Joaquim Chissano afirmou que, devido a vários factores, incluindo as dificuldades que existiam a nível mundial e a guerra de desestabilização, a economia moçambicana começou a abrandar. Mudanças na correlação de forças ditaram a necessidade de revisão das estratégias de gestão do país e Samora Machel foi decisivo no processo, sobretudo nos anos 80 até à sua morte.
“Adaptações da nossa maneira de fazer as coisas estavam a ser conduzidas por Samora Machel”, disse.
Joaquim Chissano contou que teve a oportunidade de conhecer pessoalmente Samora Machel quando este era praticante de enfermagem no actual Hospital Central do Maputo. Disse que o malogrado Presidente da República era uma pessoa de conversa, de gargalhada, sorriso rasgado. Gostava de jogar dama. Era dotado de raciocínio rápido e gostava de praticar boxe.

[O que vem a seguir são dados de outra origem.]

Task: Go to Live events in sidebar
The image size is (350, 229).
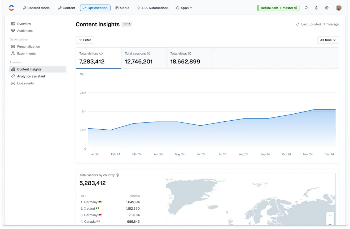Action: [x=25, y=83]
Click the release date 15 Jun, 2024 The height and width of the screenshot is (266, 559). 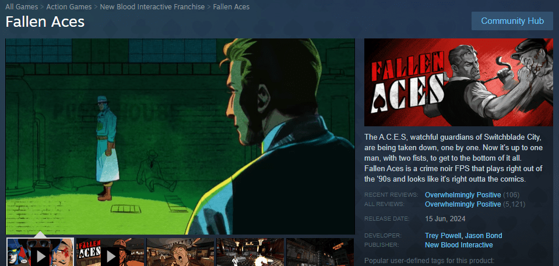446,219
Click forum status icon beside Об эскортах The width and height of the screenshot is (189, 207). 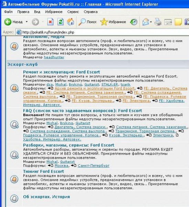14,198
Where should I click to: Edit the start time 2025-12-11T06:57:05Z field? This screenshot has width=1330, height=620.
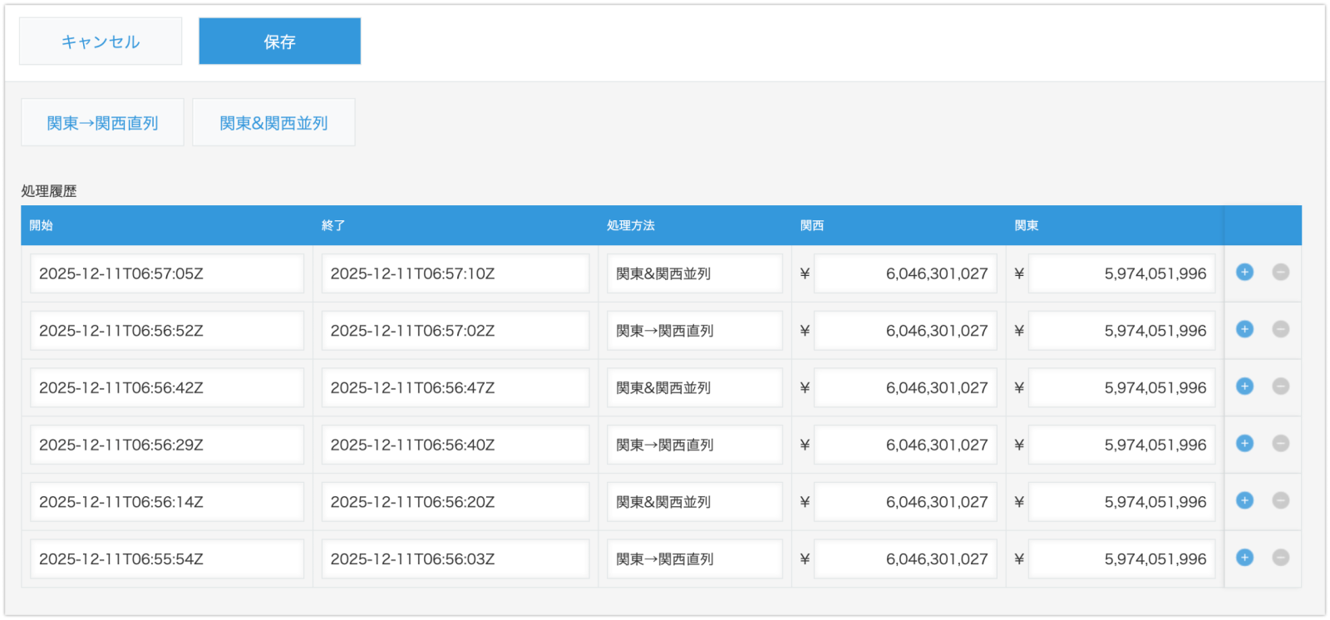(167, 273)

“Eu conheci Samora Machel que tinha capacidade de fixar tudo o que lhe dissessem. Era um bom aluno de enfermagem”, disse, acrescentando que, no bairro da Mafalala onde vivia, andava de camisa branca e estojo que continha equipamento de trabalho.
“Eu conheci Samora Machel a passear pela Mafalala. Ele passava pela minha casa”, disse.
Segundo Joaquim Chissano, já naquela altura, Samora Machel tinha desenvolvido o espírito anti-racista.
Em Dar-es-Salaam, depois da morte de Eduardo Mondlane, Samora Machel chegou a recusar assumir a liderança da Frente.
“Samora não tinha ambição de ser presidente. Foi-nos incumbida a missão de convencê-lo para ser presidente. Falámos com ele e ele chorou. Não queria ser presidente”, contou Joaquim Chissano.
Entretanto, o secretário do comité local do Sindicato Nacional de Jornalistas na Sociedade do Notícias, Salomão António, afirmou que a palestra sobre Samora Machel marcava o início de uma série de actividades que serão levadas a cabo durante o exercício do seu mandato.
Por seu turno, o administrador delegado da Sociedade do Notícias, Augusto Matine, destacou a importância do debate no ano dedicado a Samora Machel. O debate teve lugar no Auditório do Município da Matola e contou com a presença da Governadora provincial do Maputo, Maria Jonas, do Presidente do Conselho Municipal da Cidade da Matola, Arão Nhancale, do Presidente da Assembleia Provincial, Osório Soto, entre outras destacadas figuras.